» THE PROBLEM
Below are the records; count the lines that include the string "Given" and give only that number.

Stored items
= = = = = = =

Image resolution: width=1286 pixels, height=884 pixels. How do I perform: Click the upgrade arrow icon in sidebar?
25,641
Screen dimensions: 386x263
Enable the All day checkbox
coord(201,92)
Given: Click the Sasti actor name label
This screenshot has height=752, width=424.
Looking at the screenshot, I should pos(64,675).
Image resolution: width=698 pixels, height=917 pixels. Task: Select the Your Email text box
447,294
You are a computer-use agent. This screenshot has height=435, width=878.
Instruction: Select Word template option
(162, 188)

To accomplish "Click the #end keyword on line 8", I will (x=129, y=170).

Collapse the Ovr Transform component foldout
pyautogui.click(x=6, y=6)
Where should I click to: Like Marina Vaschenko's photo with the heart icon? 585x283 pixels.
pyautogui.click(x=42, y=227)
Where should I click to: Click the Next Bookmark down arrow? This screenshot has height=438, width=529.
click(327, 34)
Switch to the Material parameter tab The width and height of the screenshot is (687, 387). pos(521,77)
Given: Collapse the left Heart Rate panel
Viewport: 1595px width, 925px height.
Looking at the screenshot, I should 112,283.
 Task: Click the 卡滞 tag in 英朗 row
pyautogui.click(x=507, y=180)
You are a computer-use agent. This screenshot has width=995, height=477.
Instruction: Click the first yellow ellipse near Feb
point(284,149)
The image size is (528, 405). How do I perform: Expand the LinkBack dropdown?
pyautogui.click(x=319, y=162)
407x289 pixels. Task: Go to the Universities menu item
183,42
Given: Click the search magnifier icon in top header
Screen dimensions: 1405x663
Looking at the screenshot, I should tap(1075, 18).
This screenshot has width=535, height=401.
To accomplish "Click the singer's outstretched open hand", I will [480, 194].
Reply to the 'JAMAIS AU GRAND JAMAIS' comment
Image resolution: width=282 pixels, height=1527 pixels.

= = = = = = =

» YOUR SOLUTION
3